The deal is just that you're getting older. Your ears just don't work as well as a 12year old's. Neither do anybody else's your age (within the bounds of typical human variation - probably well over 95% of use _never_ heard 22kHz, not matter _how_ "young" our ears were).

I was once in a small, treated room working with some rather large PA speakers. I was curious how far my hearing range actually extended, and did something very unwise: I played a 20kHz tone and very briefly ramped the volume up and down. I definitely heard it, but I also induced quite a lot of pain. I learned two lessons: 1. my threshold of hearing at 20kHz is near or above the threshold of pain, and 2. don't do that ever again.

  • heh, your story reminded me of the bar scene in Good Will Hunting:

    WILL: The sad thing is, in about 50 years you might start doin' some thinkin' on your own and by then you'll realize there are only two certainties in life.

    CLARK: Yeah? What're those?

    WILL: One, don't do that. Two -- you dropped a hundred and fifty grand on an education you coulda' picked up for a dollar fifty in late charges at the Public Library.

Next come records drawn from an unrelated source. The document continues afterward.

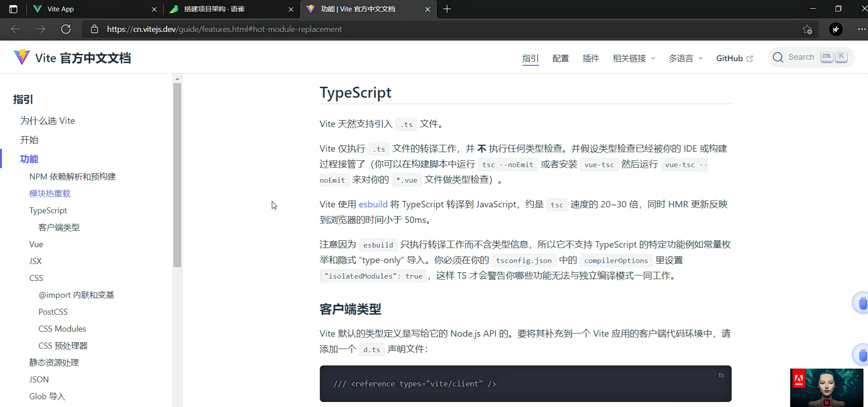The height and width of the screenshot is (407, 868).
Task: Select 模块热重载 in the sidebar
Action: pos(50,194)
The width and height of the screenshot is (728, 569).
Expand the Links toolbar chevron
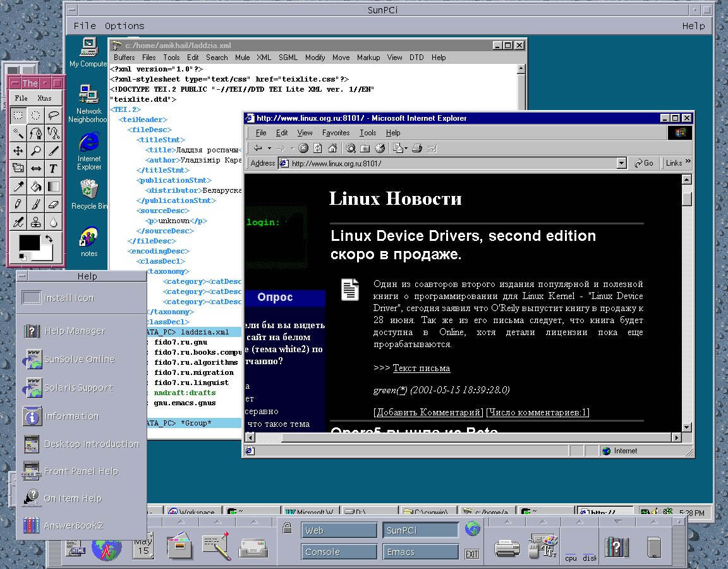pos(688,162)
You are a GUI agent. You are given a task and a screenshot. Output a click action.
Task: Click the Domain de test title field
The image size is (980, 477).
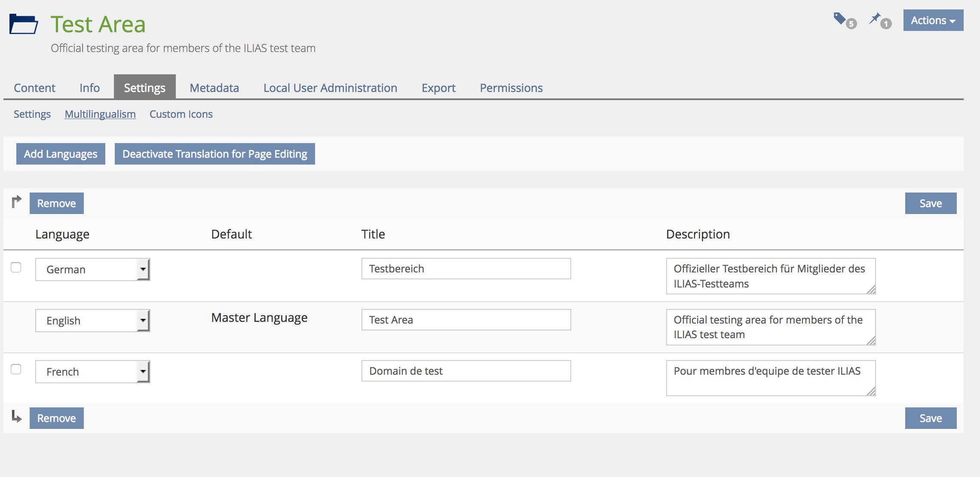click(x=466, y=371)
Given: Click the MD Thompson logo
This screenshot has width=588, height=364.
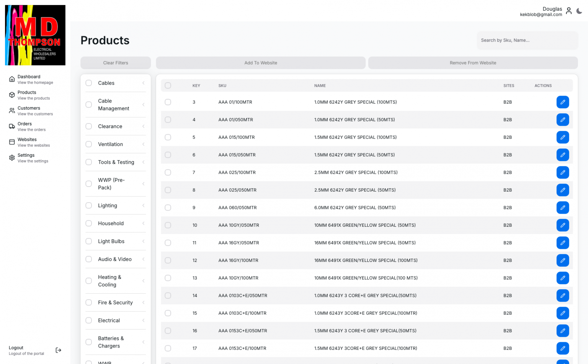Looking at the screenshot, I should (35, 35).
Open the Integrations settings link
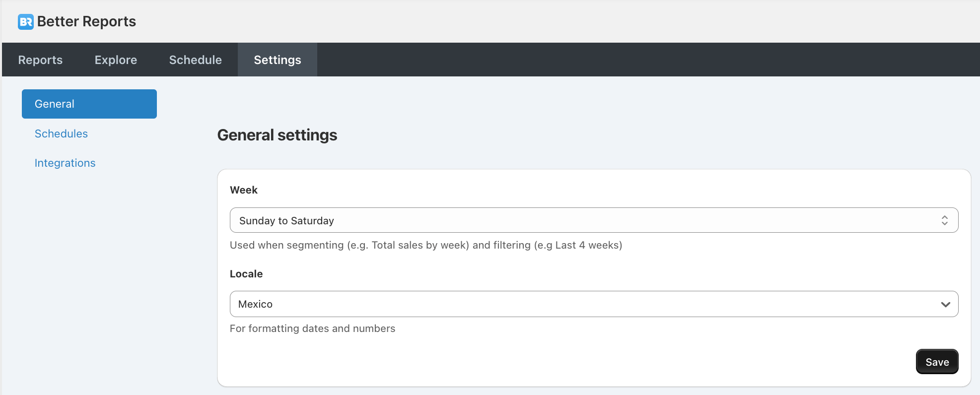The height and width of the screenshot is (395, 980). click(x=65, y=163)
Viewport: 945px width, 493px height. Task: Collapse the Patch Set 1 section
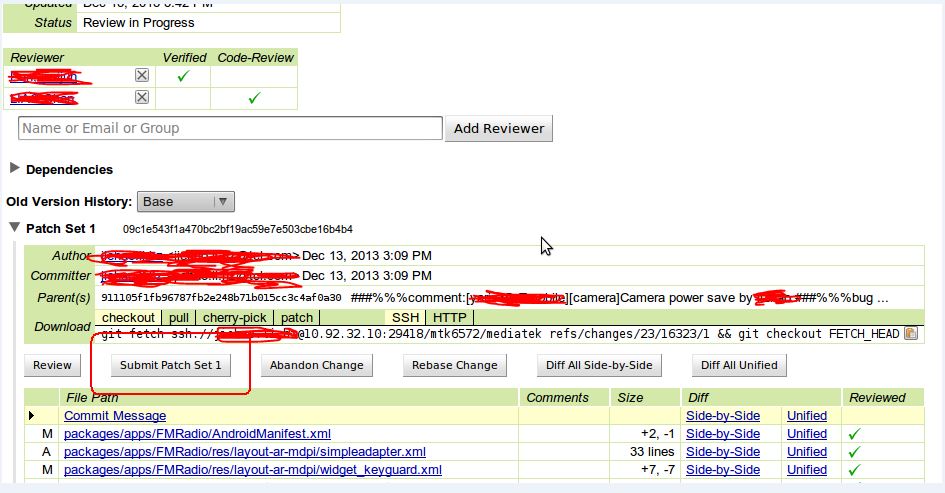15,228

Yeah I get that I'm getting older. It's just, what's the point of having a stereo that gives perfect playback at 22 kHz if you can't hear it? I'm guessing there must be something since people buy gear like that, or is just a case of deranged audiophiles?

  • You might not hear a pure 22kHz sine but any sound from, say, a harpsichord will have much off these highs, and some think it is a part off the sound, that one feel without actually hearing it. I'm not endorsing this view, sound islike wine tasting, a lot of hand waving and few solid ground.

    • There's blind wine tasting, if you want the real deal. Without the hand waving.